Chapitre 71

8 minutes de lecture

Je laisse mes larmes couler le temps de rentrer chez moi.

Je n’arrive pas à croire que j’ai plaqué Lista. Que j’ai mis fin à notre relation, alors que c’était l’une des plus belles choses que j’avais. Et pourtant, ça me semble tellement nécessaire. J’ai la sensation que c’est une étape désagréable par laquelle je dois passer pour que le reste des choses s’améliore.

Et pourtant, ce n’est rien comparé à ce qui doit suivre.

Lorsque je gare la voiture dans l’allée, je sens tout de suite que quelque chose ne va pas. La maison est trop calme, malgré les lumières qui sont allumées dans le salon.

Poussé par un instinct étrange, je me précipite à l’intérieur, sans faire attention à mes vêtements qui dégoulinent d’eau sur le sol du couloir. Après plusieurs appels, je me rends bien compte que la maison est vide, ce que je trouve étrange, car mes parents prennent toujours le soin d’éteindre toutes les lumières avant de sortir.

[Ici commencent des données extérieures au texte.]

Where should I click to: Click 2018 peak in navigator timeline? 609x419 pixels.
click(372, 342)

Je profite qu’un chargeur de téléphone soit branché à une brise du salon pour charger mon portable. Puis je rejoins la porte arrière pour aller voir dans la dépendance comment vont Flynn et Alice.

La première chose que je remarque lorsque je sors dans le jardin, c’est que la porte du petit bâtiment arrière est ouverte. Je m’approche, laissant la pluie me tomber dessus presque sans me rendre compte de sa présence. Lorsque j’arrive devant la porte, j’ai l’impression d’être plongé au beau milieu d’un cauchemar.

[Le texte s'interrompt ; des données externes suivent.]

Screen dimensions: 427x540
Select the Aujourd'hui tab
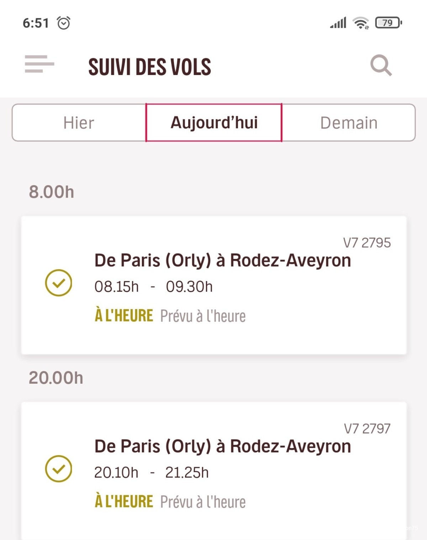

La dépendance est en ruine. La télévision est tombé par-terre, l’écran brisé. Des morceaux de verre jonchent le sol, derniers vestiges des vases, accompagnées de roses piétinées. La table en verre a perdu un pied, et s’est à moitié affaissée elle-aussi. Seul le canapé semble n’avoir aucun dommage, bien qu’il soit drôlement éloigné de sa place d’origine.

Je me précipite dans ma chambre, qui semble avoir était épargnée. Le gros des dégâts se trouve dans la pièce principale. Je ne trouve nulle part ni Flynn, ni Alice, et l’angoisse me serre la gorge. Je retrouve le mot que j’ai laissé avant de partir au milieu d’une flaque d’eau formée par la pluie battante qui passe par la porte grande ouverte.

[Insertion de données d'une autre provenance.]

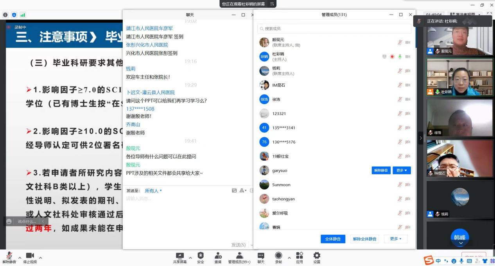Click the 搜索成员 search field
This screenshot has width=495, height=266.
point(334,28)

— Putain, je laisse échapper, qu’est-ce qui s’est passé ici ?

La première chose à laquelle je pense, c’est Eugène et notre discussion. Mais c’est impossible. Il me faut quelques secondes pour me rappeler des menaces contre Flynn. Pourtant, j’ai du mal à y croire. Ils n’auraient quand même poussé le bouchon jusqu’à débarquer chez moi ?

Alors que je cherche, fébrile, un moyen d’obtenir des renseignements, je me rappelle de mon téléphone. Évidemment, il fallait que j’épuise la batterie ce soir !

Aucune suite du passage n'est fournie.